◆ REQUIREMENT A
Using the text on sitting members who lost preselection, explain why the Liberal candidates' campaigns in Moore and Curtin were starved of resources.
◆ REQUIREMENT B
From the text on sitting members who lost preselection, copy the part from "To provide some" to "in due course.".

◆ GIVEN TEXT

▬▬▬▬▬▬▬▬▬▬

To provide some historical perspective, I present the recent history of sitting members dumped at preselection who sought revenge at the ballot box. I do not doubt there are a number I have missed, particularly at state level, where the only one that immediately sprang to mind was Steven Pringle in Hawkesbury at the New South Wales election in March. Readers are encouraged to note any such omissions in comments and I will rectify them in due course.

Moore and Curtin (Federal 2006): The only examples on this list where the independents actually won the day were these two Perth seats at the 1996 election, in which sitting members Paul Filing and Allan Rocher respectively lost preselection to Paul Stevenage and Ken Court (brother of then-Premier Richard Court). These results were widely blamed on the machinations of controversial Liberal warlord Noel Crichton-Browne, although the reality was more complicated. The important thing was that they incurred the displeasure of John Howard. This led to the Liberal candidates’ campaigns being starved of resources, and an apparently accurate perception emerging that the independents retained the imprimatur of the party leader. In blue-ribbon Curtin, Rocher easily outpolled Labor 29.4 per cent to 19.8 per cent, proceeding to an easy victory over Court (39.2 per cent) on Labor preferences. Paul Filing won even more resoundingly in Moore, leading the primary vote with 34.1 per cent to Labor’s 28.4 per cent and the Liberals’ 27.3 per cent. The 1998 election saw both members defeated by less contentious Liberal candidates.

▬▬▬▬▬▬▬▬▬▬

◆ EXTRACTED MATERIAL
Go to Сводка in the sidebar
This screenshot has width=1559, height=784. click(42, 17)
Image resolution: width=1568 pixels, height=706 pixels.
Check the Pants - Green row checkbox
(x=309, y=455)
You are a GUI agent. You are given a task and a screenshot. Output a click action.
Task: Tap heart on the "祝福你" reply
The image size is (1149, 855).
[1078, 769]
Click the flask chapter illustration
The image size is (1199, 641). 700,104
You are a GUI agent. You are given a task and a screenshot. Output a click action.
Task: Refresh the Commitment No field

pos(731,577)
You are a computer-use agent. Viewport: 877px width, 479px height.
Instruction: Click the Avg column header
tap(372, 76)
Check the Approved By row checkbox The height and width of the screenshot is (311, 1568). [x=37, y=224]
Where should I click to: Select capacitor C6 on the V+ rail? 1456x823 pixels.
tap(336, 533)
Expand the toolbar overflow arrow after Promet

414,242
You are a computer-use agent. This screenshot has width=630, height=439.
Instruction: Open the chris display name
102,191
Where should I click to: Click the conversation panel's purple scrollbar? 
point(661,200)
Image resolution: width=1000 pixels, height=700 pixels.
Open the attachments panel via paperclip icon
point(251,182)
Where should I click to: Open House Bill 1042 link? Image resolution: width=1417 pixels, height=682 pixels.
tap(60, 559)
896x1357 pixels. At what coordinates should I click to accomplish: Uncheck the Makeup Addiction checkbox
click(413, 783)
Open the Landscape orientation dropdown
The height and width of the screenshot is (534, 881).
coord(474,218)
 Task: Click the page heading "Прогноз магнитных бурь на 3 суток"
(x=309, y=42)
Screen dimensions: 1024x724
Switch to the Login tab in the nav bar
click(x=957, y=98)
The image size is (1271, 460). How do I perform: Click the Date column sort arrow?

▬▬▬▬▬▬▬▬▬▬

◆ ANSWER SECTION A
The preselection results, in which Paul Filing and Allan Rocher lost to Paul Stevenage and Ken Court, displeased John Howard. That displeasure led to the Liberal candidates' campaigns being starved of resources.

◆ ANSWER SECTION B
To provide some historical perspective, I present the recent history of sitting members dumped at preselection who sought revenge at the ballot box. I do not doubt there are a number I have missed, particularly at state level, where the only one that immediately sprang to mind was Steven Pringle in Hawkesbury at the New South Wales election in March. Readers are encouraged to note any such omissions in comments and I will rectify them in due course.